Hasil ekstraksi ponsel juga menunjukkan tangkapan layar percakapan Gilchalan dengan seseorang di Batam, Kepulauan Riau, terkait dengan tanker MT Horse.
Dugaan aktivitas intelijen
Mantan Kepala Badan Intelijen Strategis TNI Laksamana Muda (Purn) Soleman B Ponto mengatakan, sejumlah bukti seperti paspor palsu, belasan ponsel, foto pejabat, pindaian puluhan paspor, dan komunikasi dengan pihak-pihak berkaitan dengan tanker MT Horse mengindikasikan bagian dari operasi intelijen. Bagi seorang wisatawan, koleksi belasan ponsel tergolong tak wajar. Namun, bagi seorang agen intelijen, itu hal biasa dalam beroperasi.
Perangkat itu digunakan untuk berkomunikasi dan mencari informasi terkait operasi yang sedang dilakukan. Keberadaan ponsel-ponsel ”jadul” yang tidak terhubung dengan internet tetap diperlukan karena sulit dilacak. ”Ada ponsel yang khusus digunakan menerima panggilan, melakukan panggilan, dan khusus untuk orang-orang tertentu,” ujarnya.

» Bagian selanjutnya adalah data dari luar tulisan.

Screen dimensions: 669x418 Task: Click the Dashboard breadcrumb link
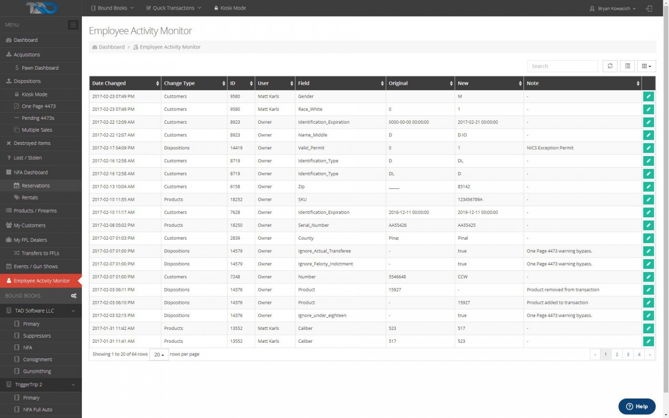coord(112,47)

Pakar intelijen kepolisian Inspektur Jenderal (Purn) Ansyaad Mbai menuturkan, banyaknya paspor dan foto paspor di ponsel Gilchalan menunjukkan bahwa dia bukan sosok biasa. ”Jadi, dari sini saja sudah kelihatan ini bukan kriminal biasa karena dia sudah jauh-jauh mempersiapkan cover, baik secara formal untuk menyamar dari segi pekerjaan, identitas. Dan keterangan yang dia berikan menurut saya itu juga cover story,” katanya.

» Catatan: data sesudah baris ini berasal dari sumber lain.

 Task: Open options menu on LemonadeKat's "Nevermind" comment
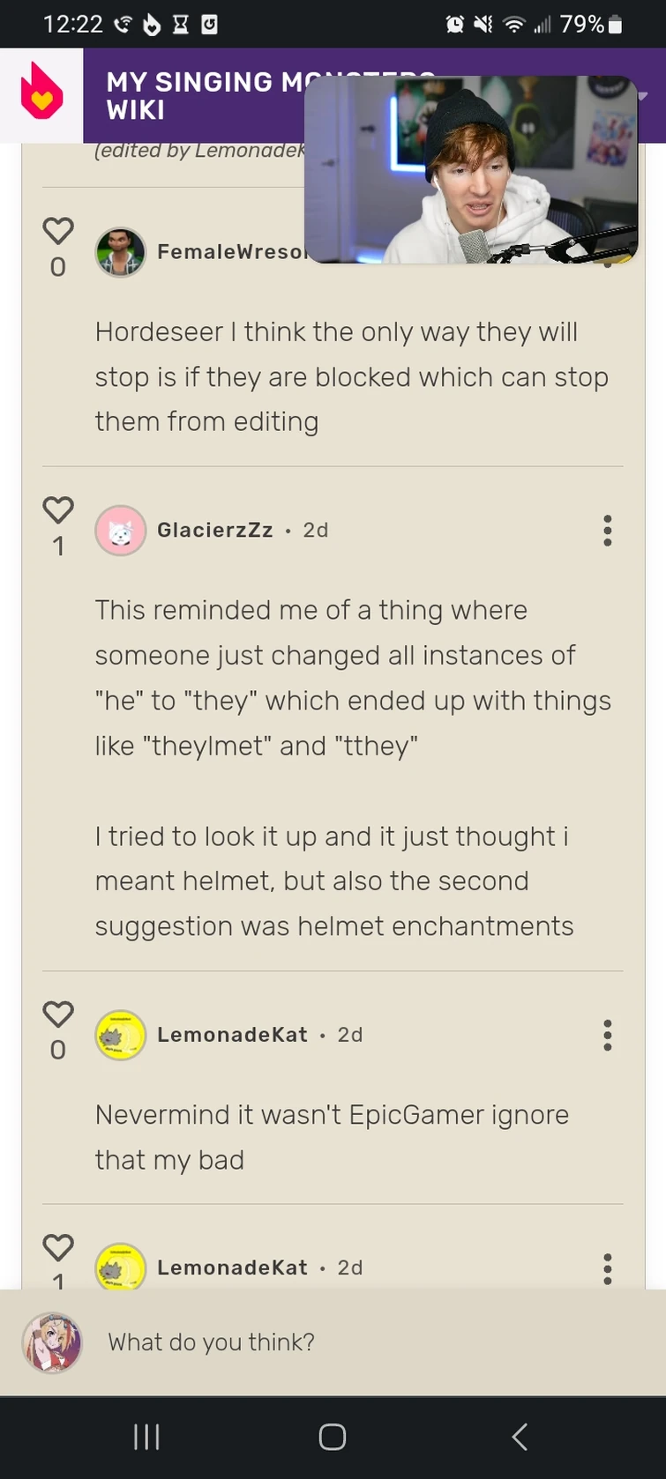(x=607, y=1036)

Direktur Tindak Pidana Umum Badan Reserse Kriminal Polri Brigadir Jenderal (Pol) Andi Rian mengatakan, belum ada kasus terkait dugaan operasi intelijen oleh Gilchalan yang ditangani Direktorat Tindak Pidana Umum ataupun Bareskrim Polri. Namun, ia mengakui informasi soal Gilchalan sudah sempat didiskusikan. ”Baru sebatas diskusi. Belum kelihatan unsur pidana,” katanya.